# Input data
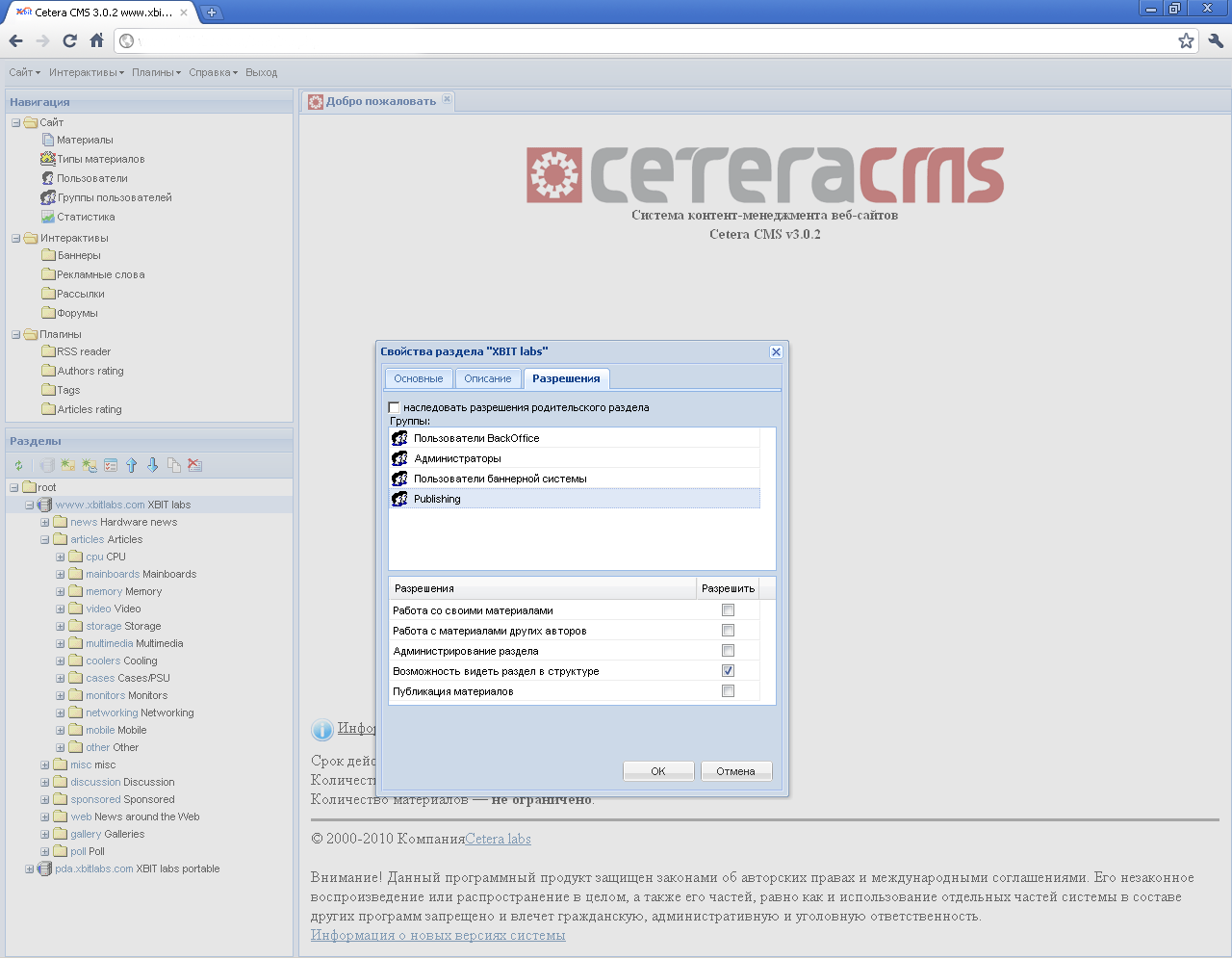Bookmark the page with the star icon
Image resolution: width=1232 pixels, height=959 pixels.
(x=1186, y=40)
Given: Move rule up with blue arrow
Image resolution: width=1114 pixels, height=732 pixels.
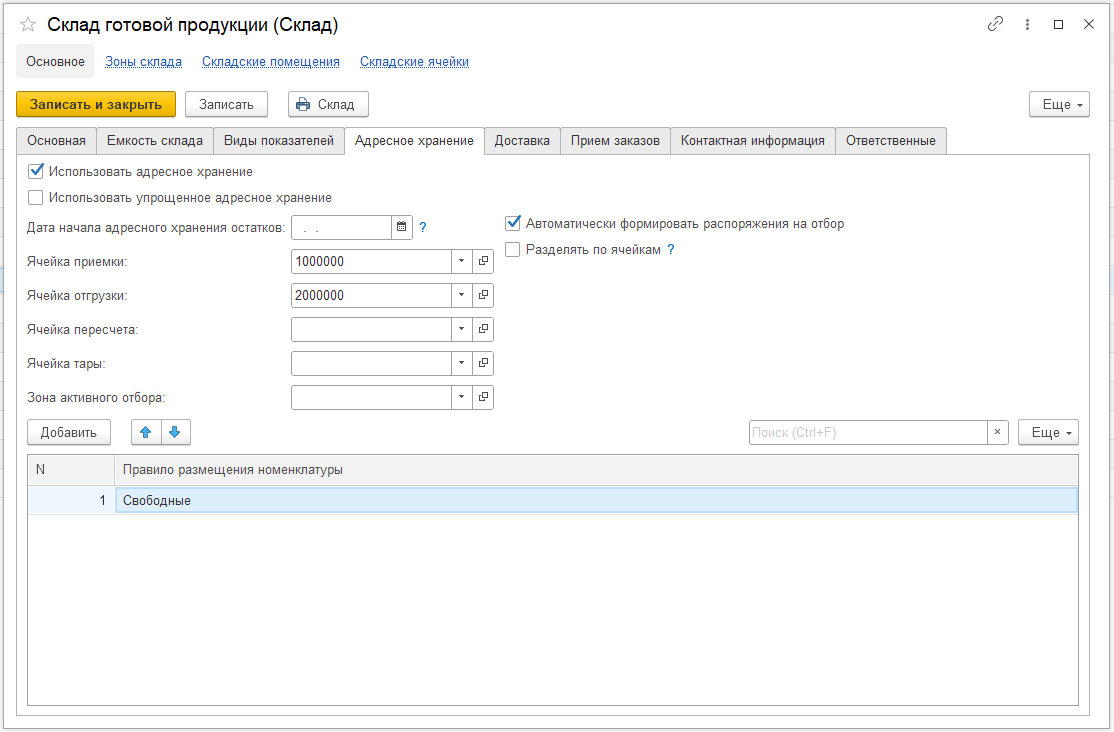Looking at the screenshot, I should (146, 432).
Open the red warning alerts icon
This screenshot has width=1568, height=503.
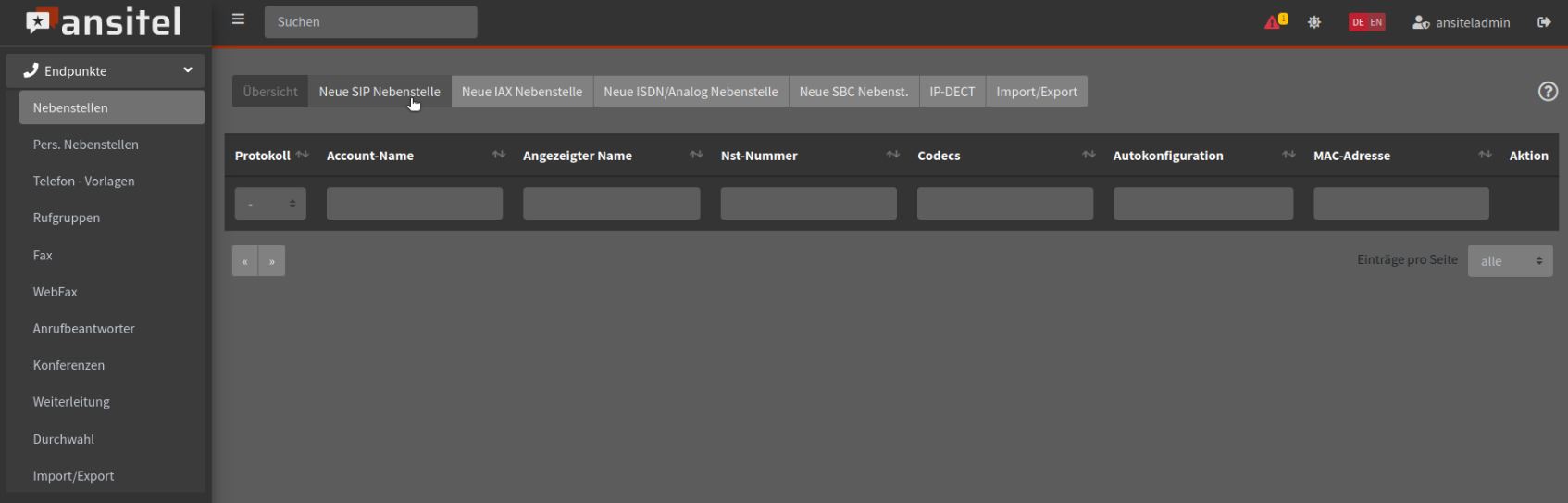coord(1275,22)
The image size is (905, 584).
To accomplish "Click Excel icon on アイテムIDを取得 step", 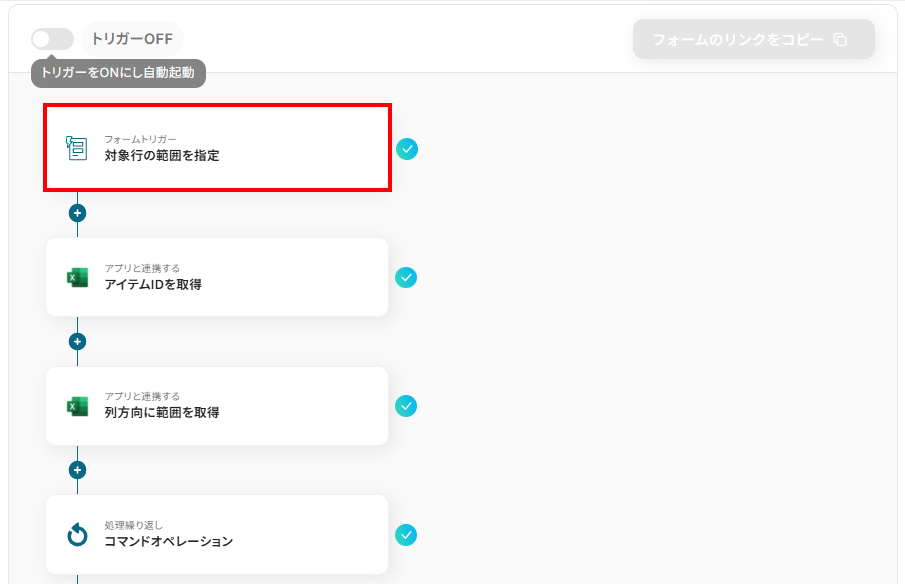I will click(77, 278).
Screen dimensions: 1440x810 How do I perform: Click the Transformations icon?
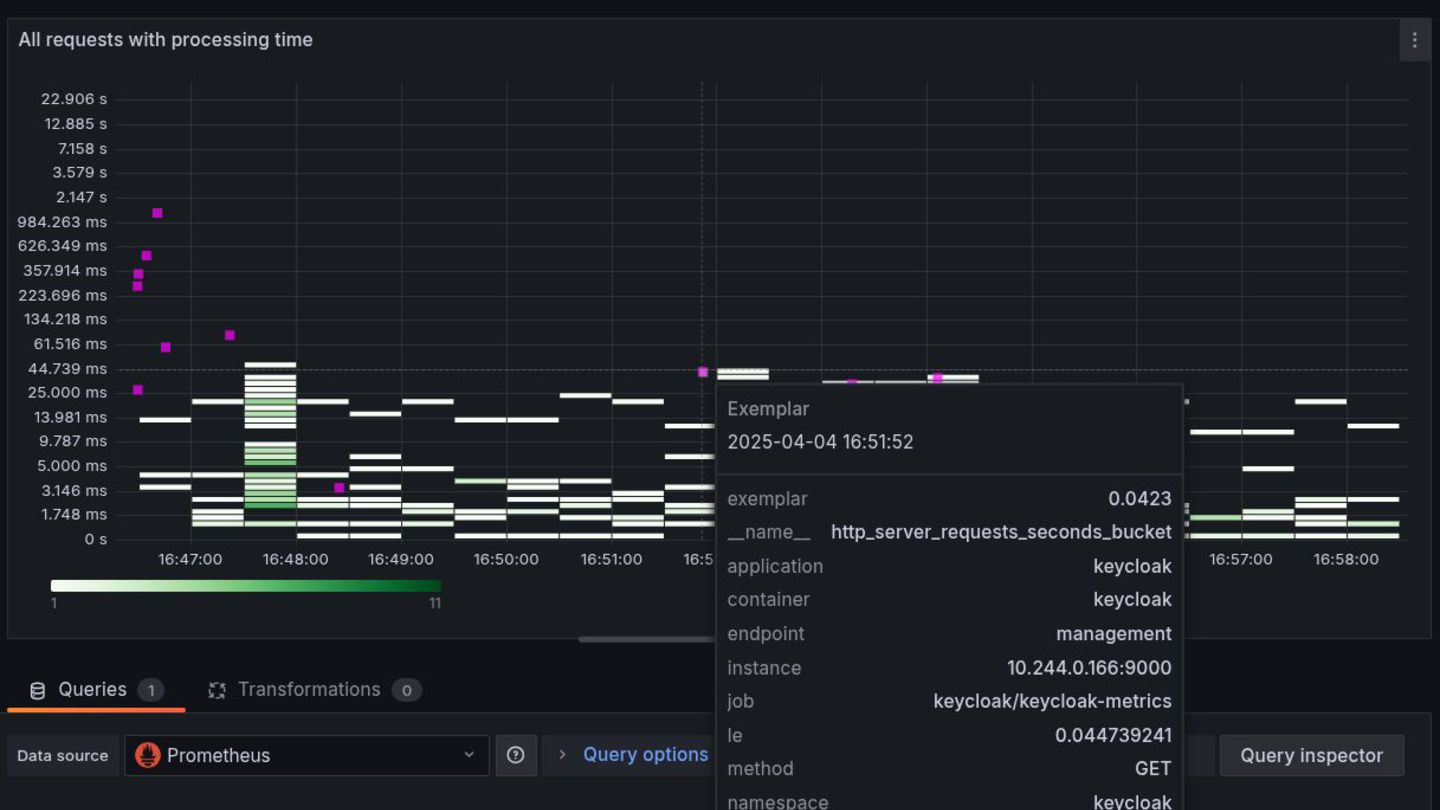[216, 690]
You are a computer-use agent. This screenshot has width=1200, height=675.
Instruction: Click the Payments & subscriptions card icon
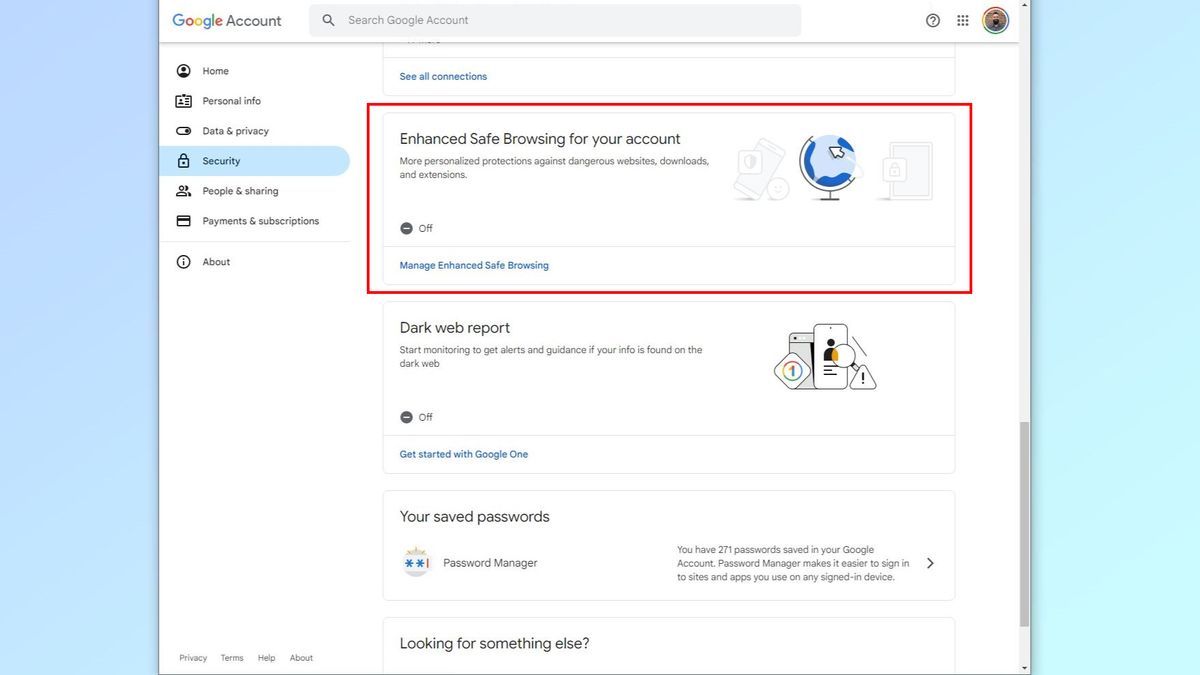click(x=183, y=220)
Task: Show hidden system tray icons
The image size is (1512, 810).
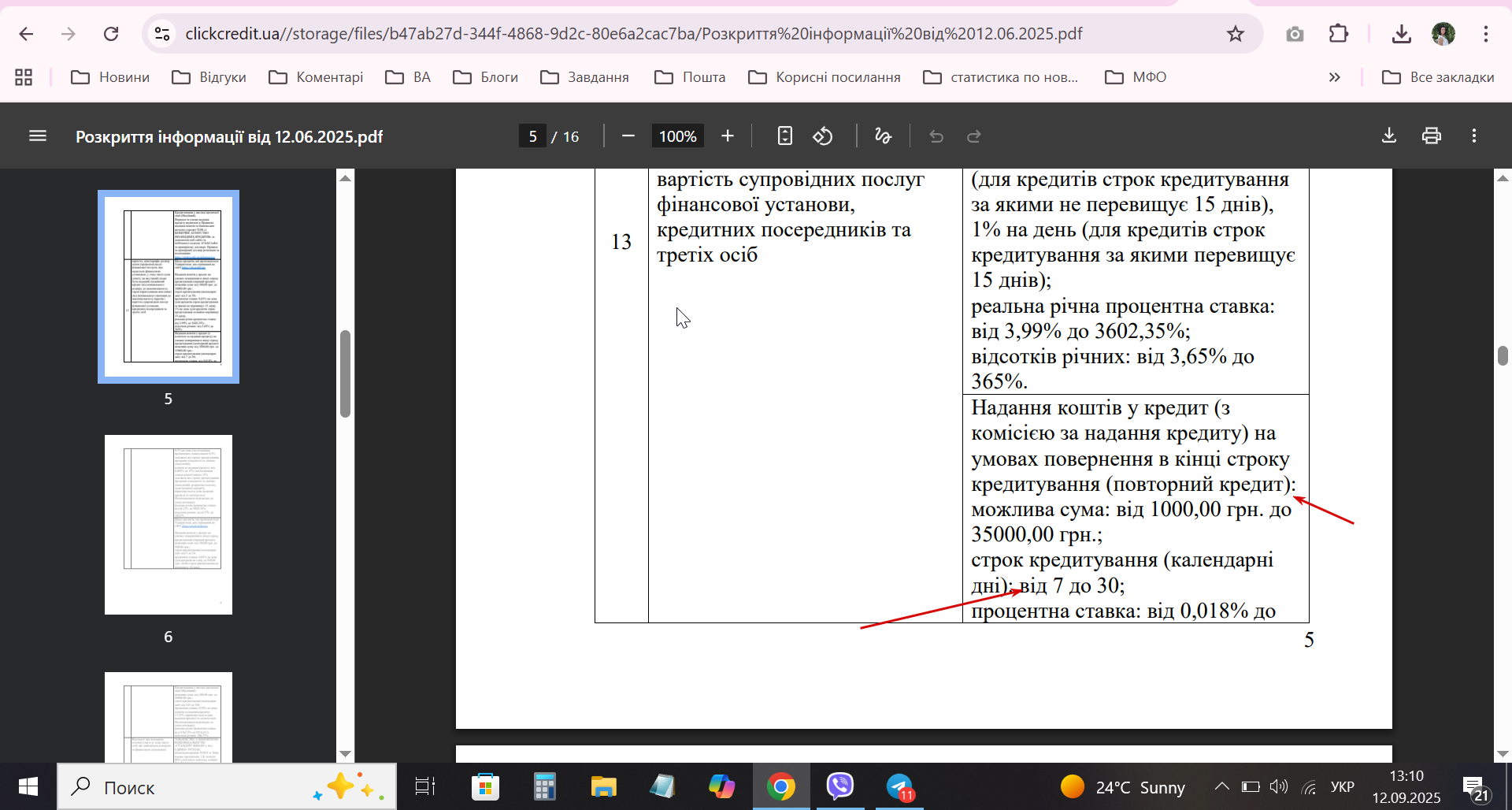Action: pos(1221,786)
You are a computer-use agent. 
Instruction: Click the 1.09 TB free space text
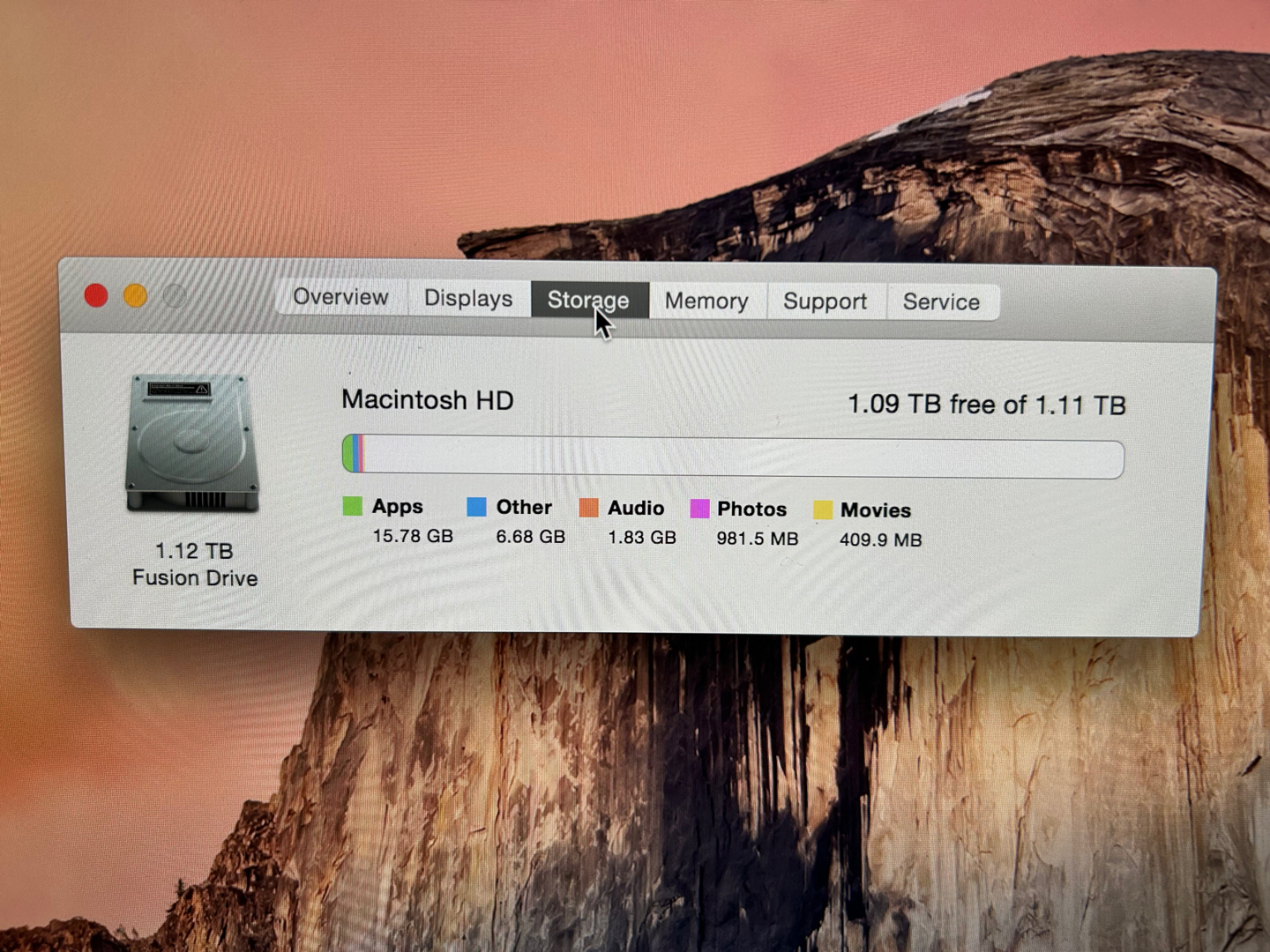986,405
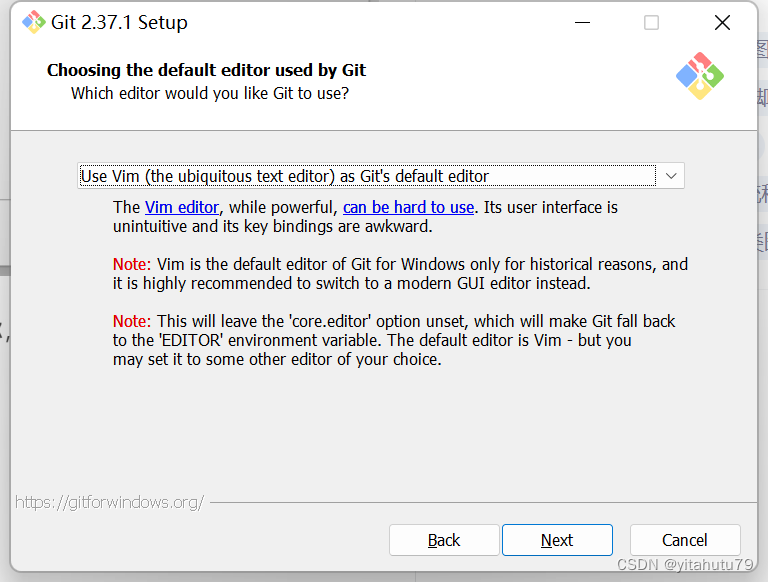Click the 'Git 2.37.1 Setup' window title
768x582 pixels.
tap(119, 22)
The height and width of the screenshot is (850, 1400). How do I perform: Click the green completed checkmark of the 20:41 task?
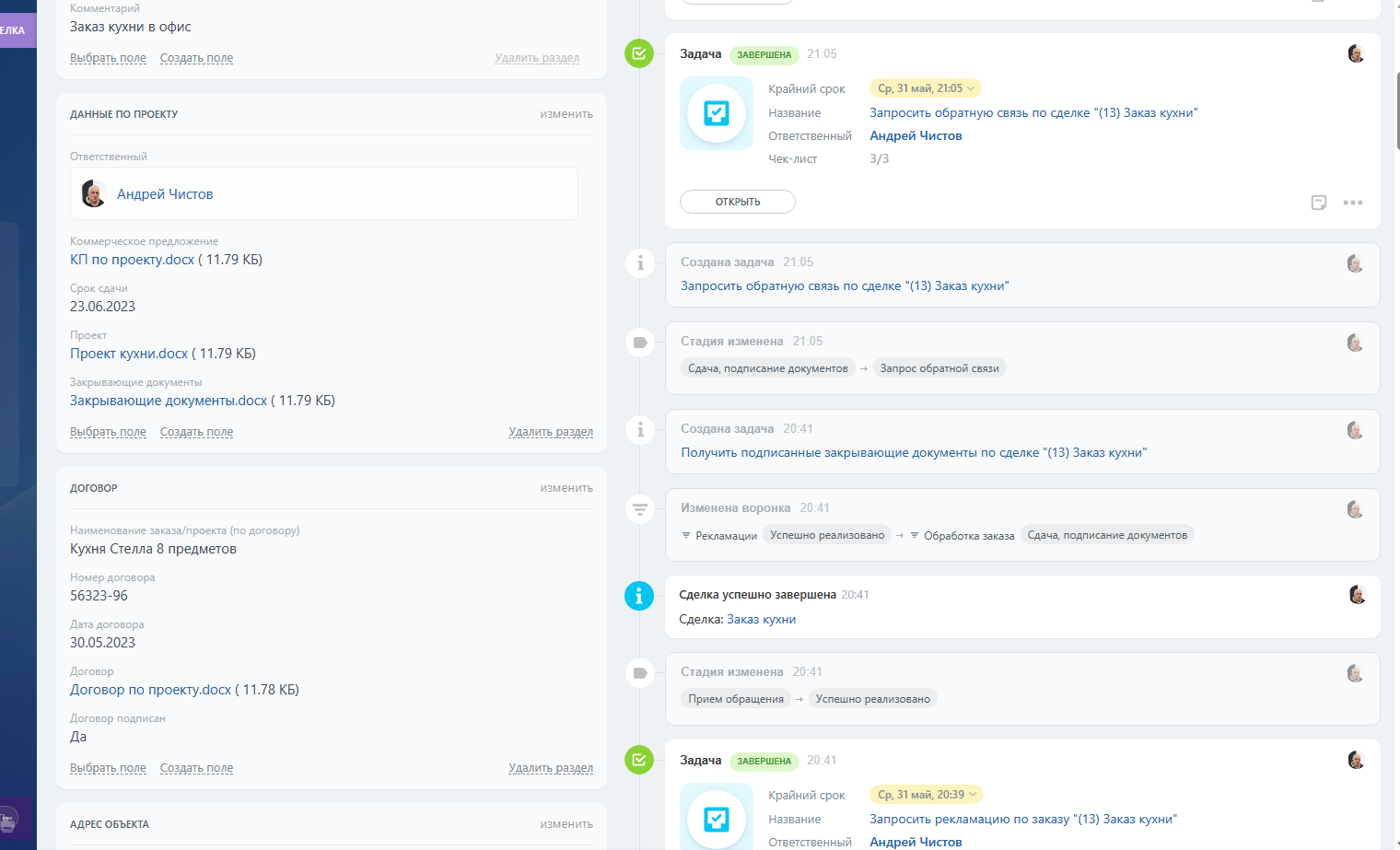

# Work task
Copy every line above in which the string "agent" shows up.

# Exercise answer
You are a computer-use agent. This screenshot has width=1200, height=675.
You are a computer-use agent. 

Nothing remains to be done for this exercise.